#### [Selected excerpt]
□ □ □
This weekend I went to see the movie Bridge of Spies, a biopic about an American lawyer (James Donovan) recruited by the CIA during the cold war to negotiate a spy swap between the US and the Soviet Union. My filmmaker companion wasn’t wild about the movie, but the story is well worth knowing, and it got me thinking about how much we worry.
Abel, an elderly soviet spy caught in the US, was smack in the middle of a crisis, and while you could read his underlying emotions, he didn’t seem truly shaken by what was happening. Donovan asked him several times throughout the movie, “Don’t you worry about anything?” Abel always replied with a question of his own – “Would it help?”
I quietly nudged my companion, a notorious worrier, who often asks me how to stop worrying. It’s not that I never worry about anything, or that I don’t care. I absolutely do! I just choose not to worry unnecessarily about things I can’t control. Instead, I focus on what I can control.
It isn’t easy to stop worrying, but understanding a little more about why we do it and how it affects us can help.
We are genetically programmed to worry.
There was a time (like, caveman time) when worrying helped keep us alive. It was a protective instinct that helped early humans avoid danger, and it evolved with us. Cavemen that worried protected themselves and escaped danger more often. Those who didn’t worry at all – well, their fate wasn’t so secure. Guess who lived longer and reproduced, passing that tendency to worry down the line.
Fortunately, most of us aren’t concerned that we might be eaten these days. Instead, we worry about work deadlines, bills, bank statements, politics, our health, our family, etc. These are certainly valid things to be concerned about, but we aren’t doing ourselves any favors just by worrying, and here’s why:
Worrying can actually be really bad for you.
It’s inevitable to worry sometimes, but if you worry intensely and often, you don’t enjoy life as much and, in fact, you might even be shortening it. Excessive worrying affects your natural systems, causing your body to produce stress hormones, like cortisol, that increase blood sugar levels and triglycerides. To put it simply, this means the blood pumping through your anxious veins is supercharged with energy, but not the good kind.
Worrying can also affect your relationships, job performance, sleep, appetite, health, and it can lead to bad habits like overeating, smoking, and drinking.
Worrying does not make you productive or solve the problem.
□ □ □
Please reproduce word for word the part of the piece on worrying that opens with the words containing "Worrying can also" and closes with "solve the problem.".

#### [Data excerpts]
□ □ □
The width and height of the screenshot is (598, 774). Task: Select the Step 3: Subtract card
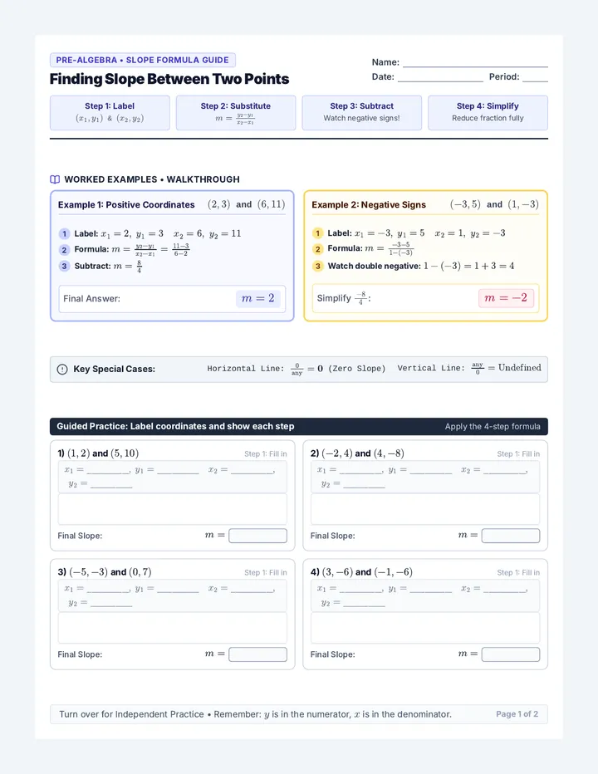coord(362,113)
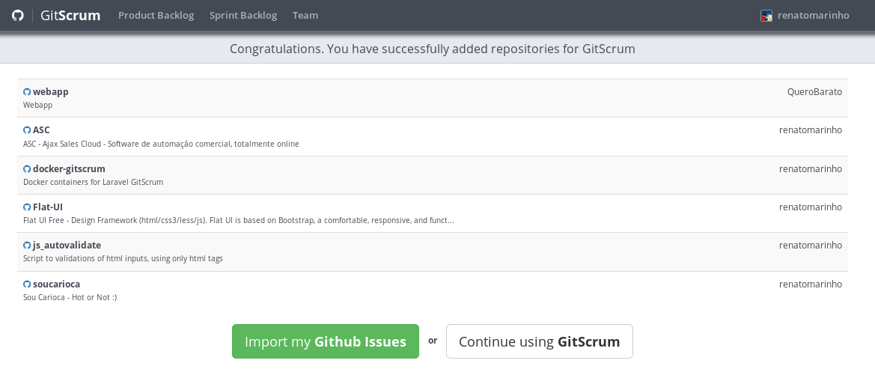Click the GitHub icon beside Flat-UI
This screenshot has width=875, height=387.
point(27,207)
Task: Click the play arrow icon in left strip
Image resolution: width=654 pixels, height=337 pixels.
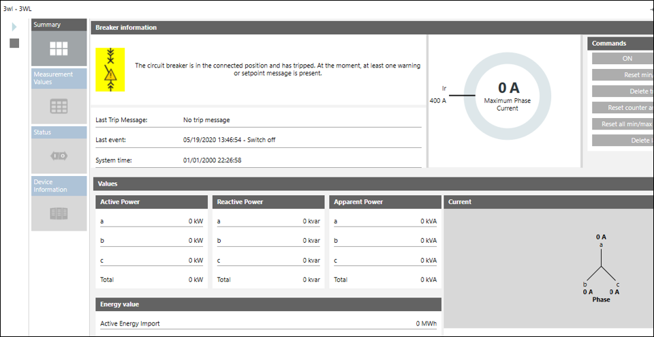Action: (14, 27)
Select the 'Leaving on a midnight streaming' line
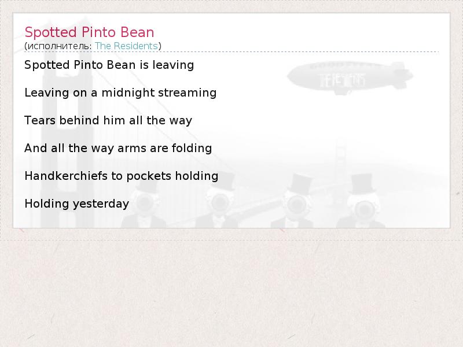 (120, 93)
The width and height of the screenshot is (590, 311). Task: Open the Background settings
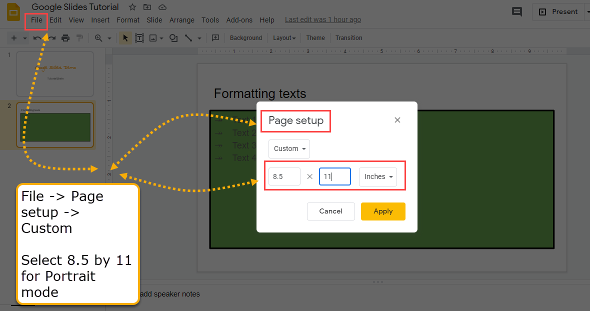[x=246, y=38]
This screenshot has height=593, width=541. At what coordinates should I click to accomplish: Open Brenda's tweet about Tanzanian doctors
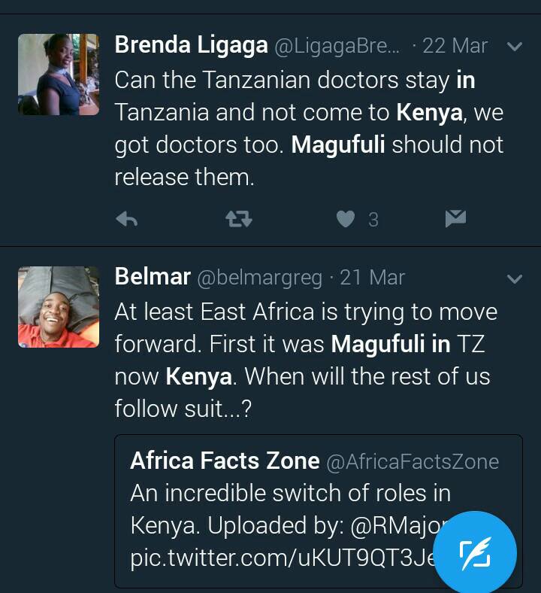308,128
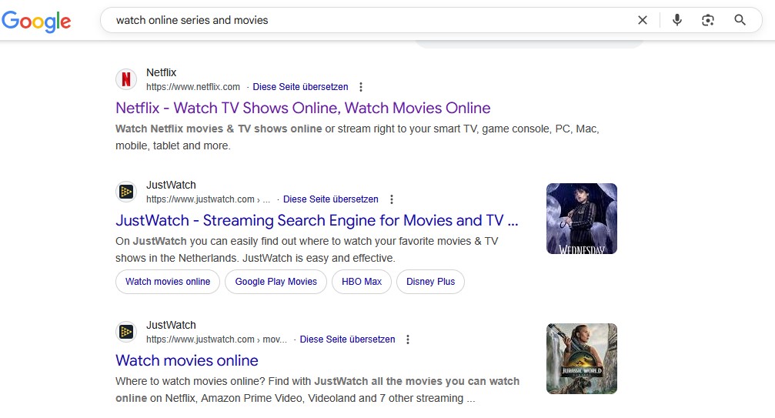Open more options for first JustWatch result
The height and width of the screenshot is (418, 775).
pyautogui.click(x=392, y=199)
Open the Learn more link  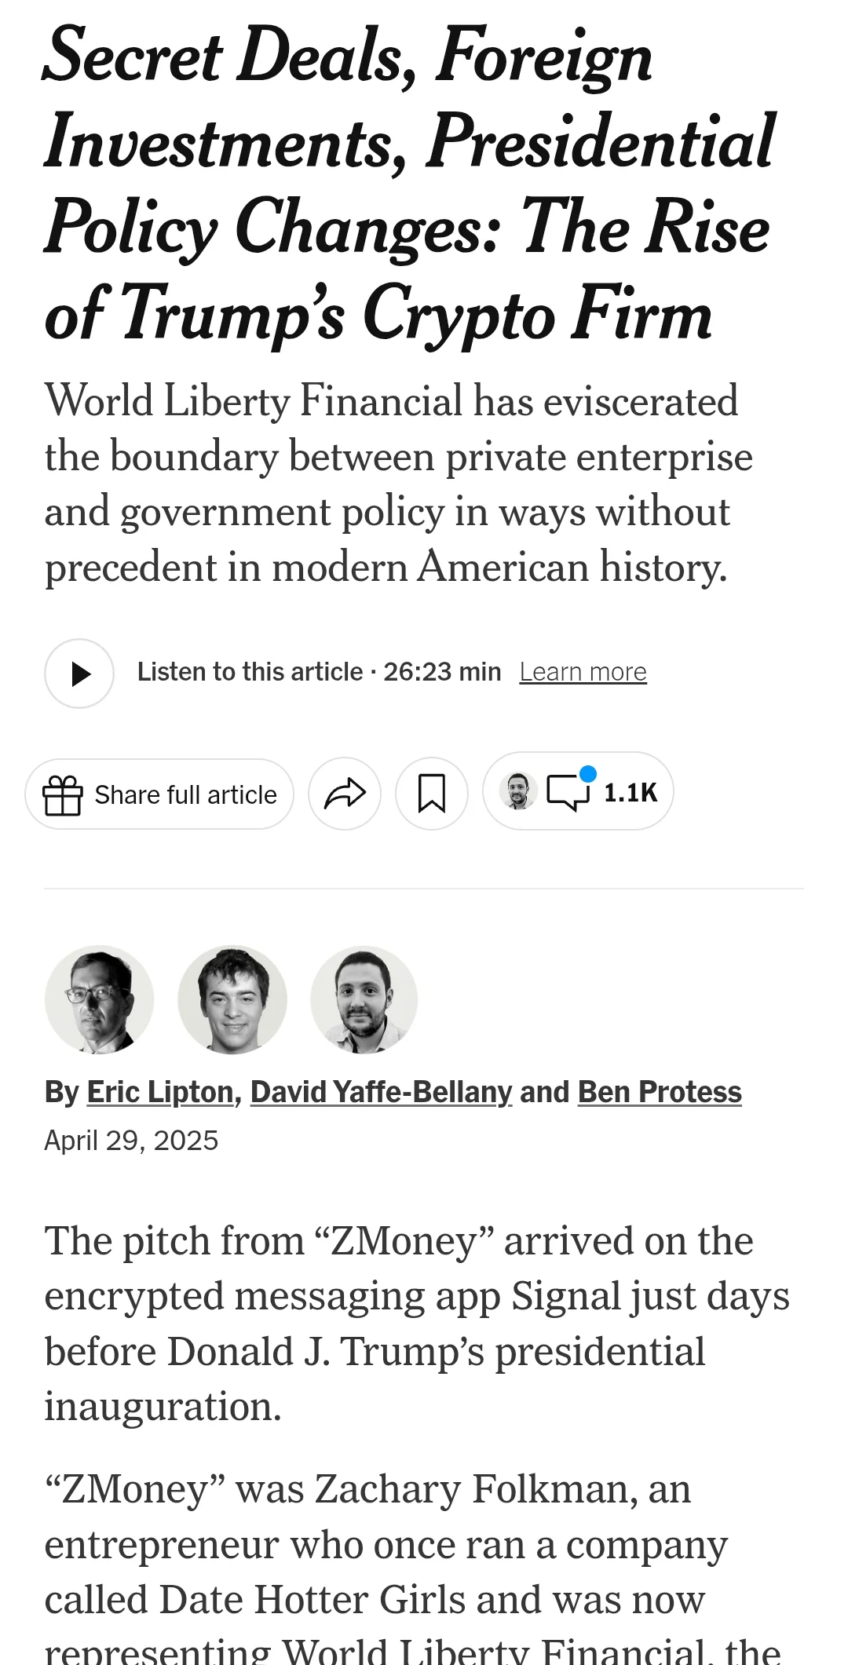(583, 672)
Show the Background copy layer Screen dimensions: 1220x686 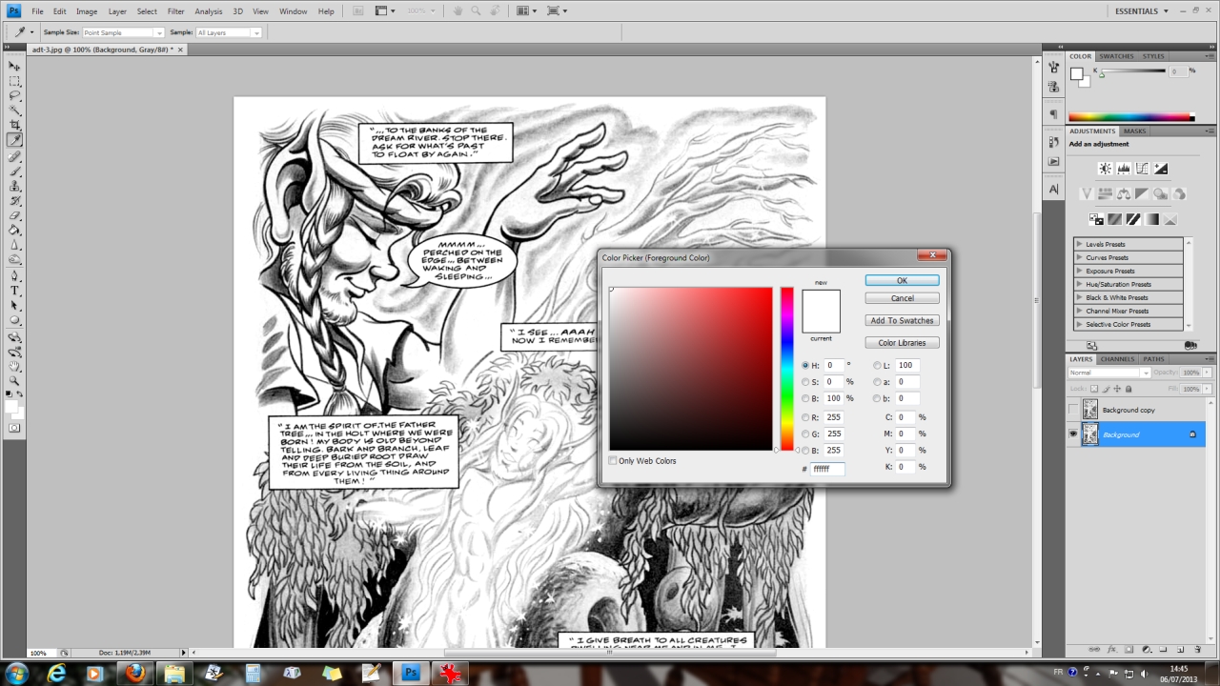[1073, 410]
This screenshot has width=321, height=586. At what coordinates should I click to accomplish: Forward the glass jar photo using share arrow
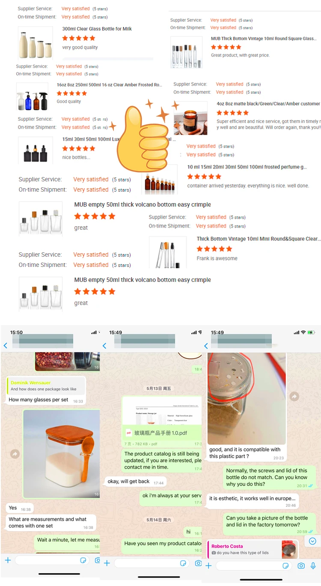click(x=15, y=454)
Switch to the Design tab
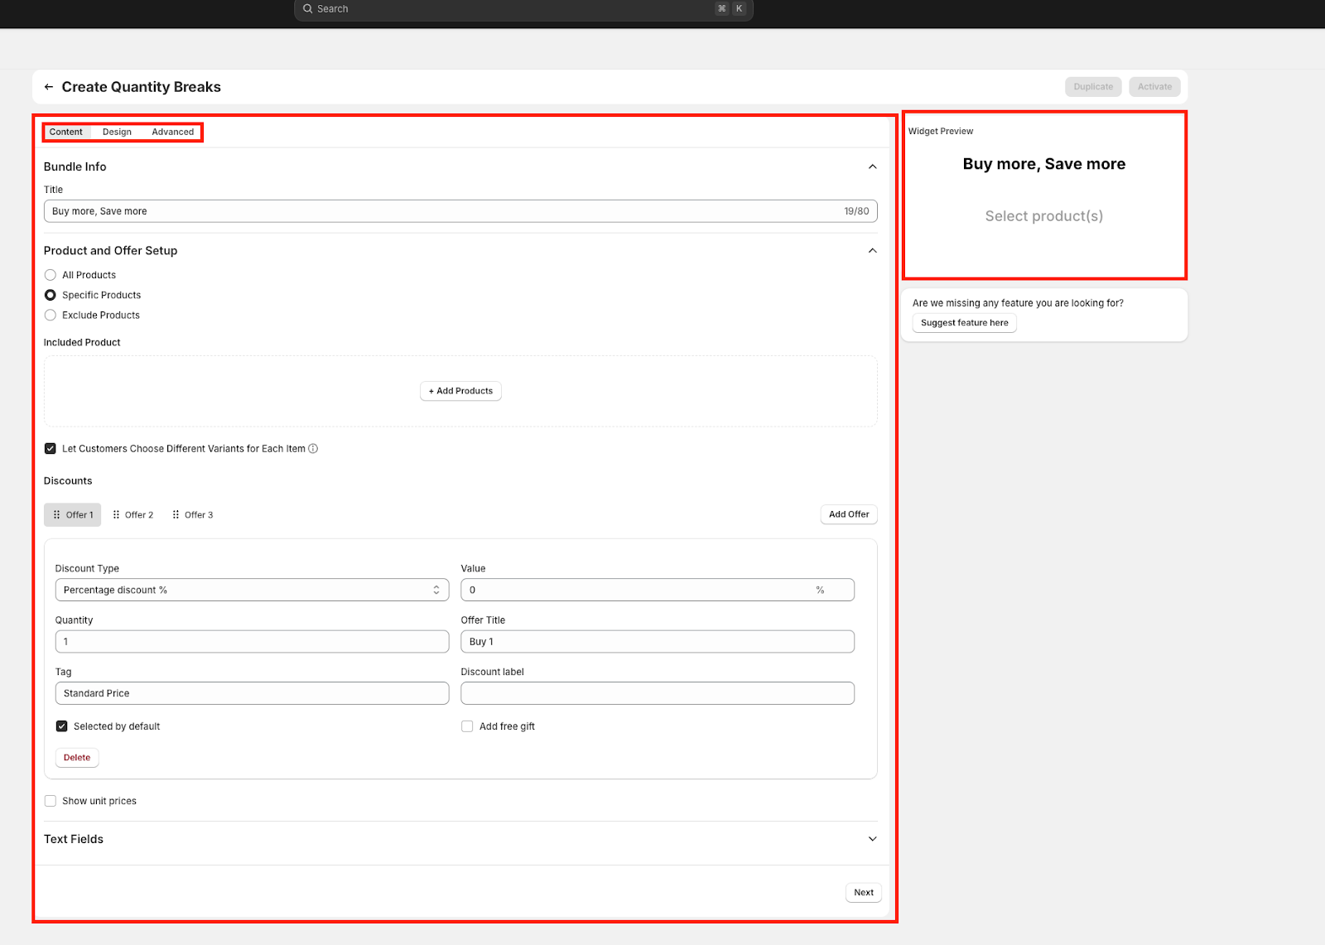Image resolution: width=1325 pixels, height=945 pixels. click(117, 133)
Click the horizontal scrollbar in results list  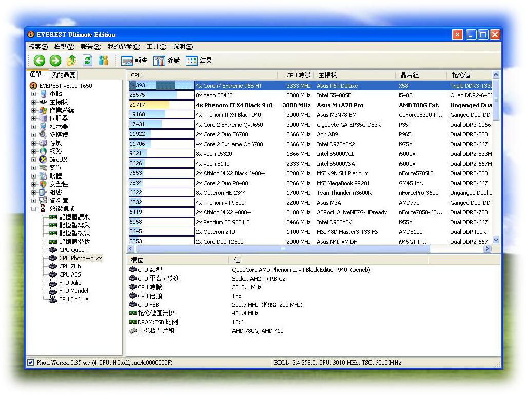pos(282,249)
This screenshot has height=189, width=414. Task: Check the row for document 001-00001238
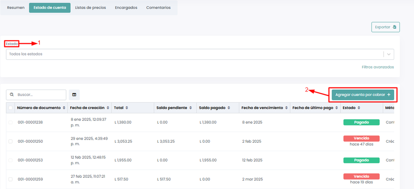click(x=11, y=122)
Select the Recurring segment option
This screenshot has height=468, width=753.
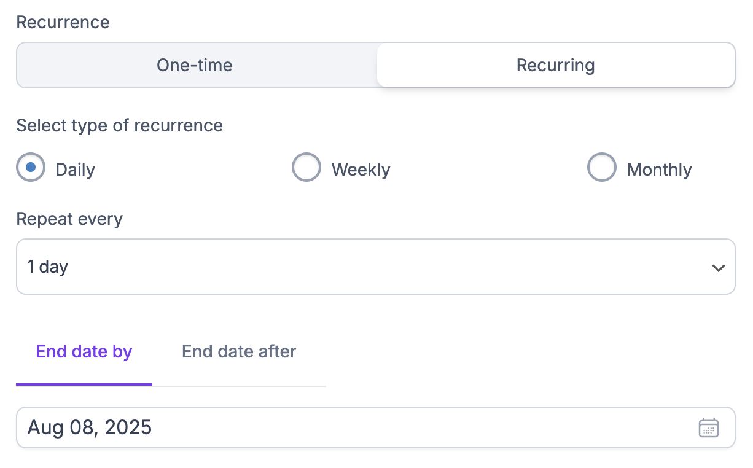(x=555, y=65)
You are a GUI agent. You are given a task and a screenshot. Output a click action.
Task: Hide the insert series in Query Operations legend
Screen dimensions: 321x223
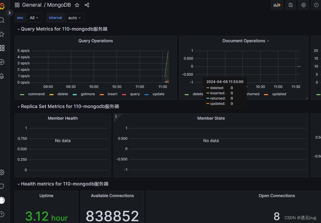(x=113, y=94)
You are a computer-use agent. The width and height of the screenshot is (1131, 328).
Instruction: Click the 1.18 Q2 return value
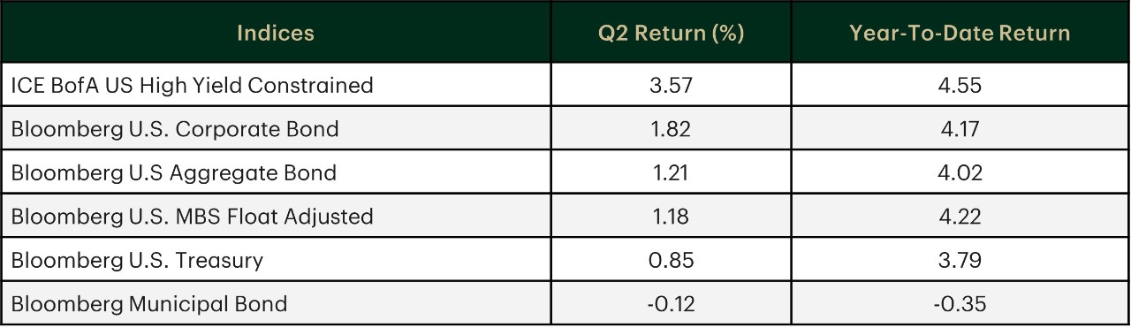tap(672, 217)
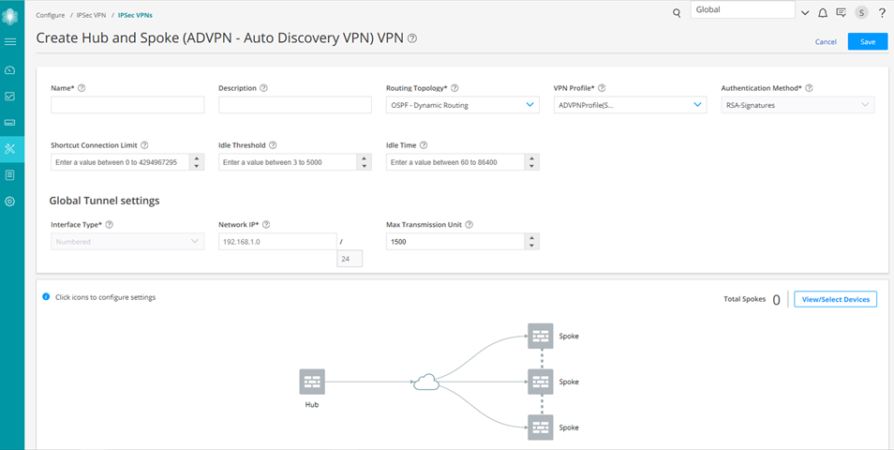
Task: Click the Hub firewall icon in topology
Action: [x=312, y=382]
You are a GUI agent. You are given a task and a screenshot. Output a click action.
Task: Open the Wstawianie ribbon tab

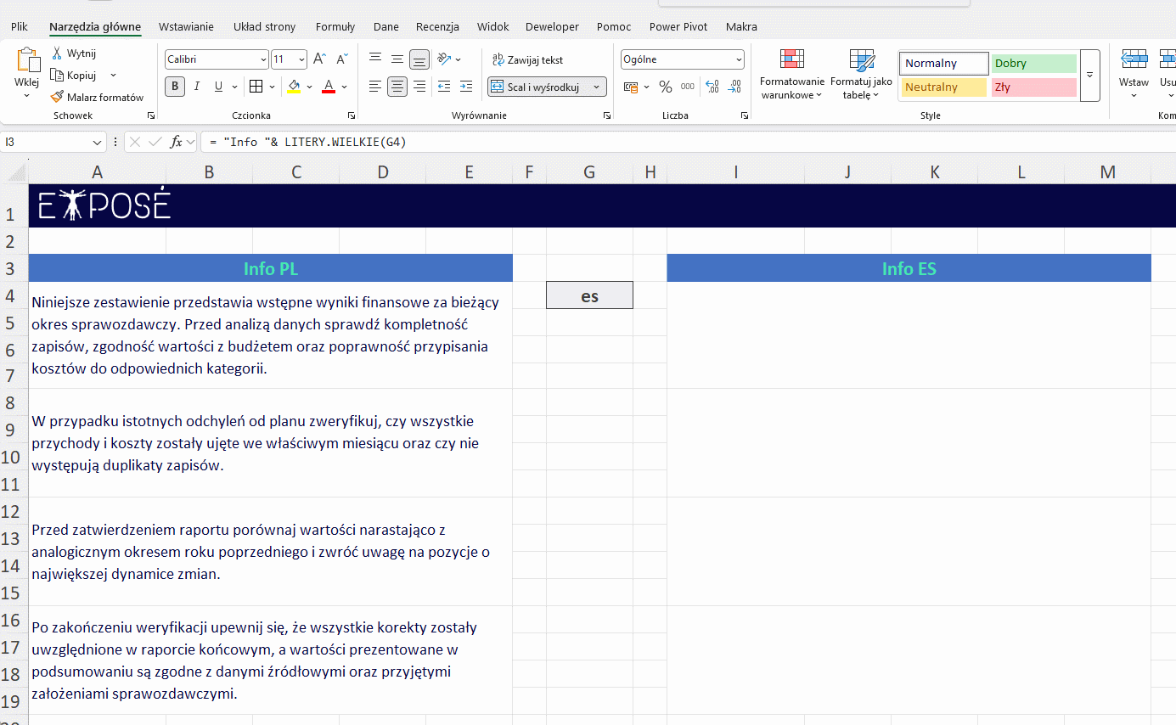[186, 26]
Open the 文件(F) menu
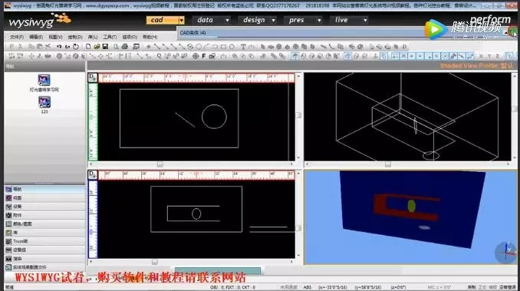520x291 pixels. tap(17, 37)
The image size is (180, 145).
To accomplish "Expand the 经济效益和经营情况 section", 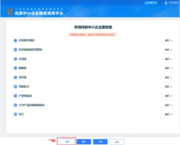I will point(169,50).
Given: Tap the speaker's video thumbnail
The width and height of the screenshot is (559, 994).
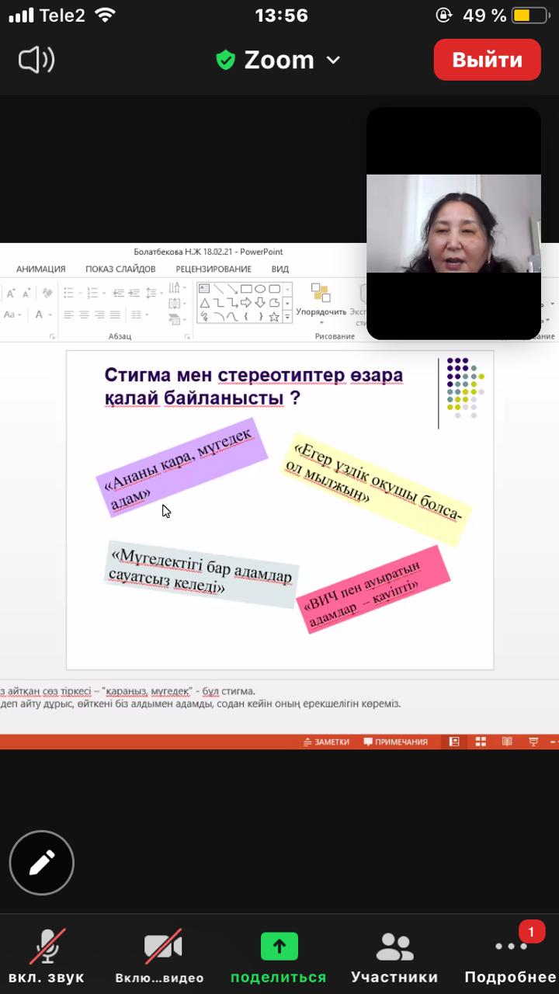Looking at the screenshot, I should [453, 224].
□ □ □
#### [Result of this exercise]
Worrying can also affect your relationships, job performance, sleep, appetite, health, and it can lead to bad habits like overeating, smoking, and drinking.
Worrying does not make you productive or solve the problem.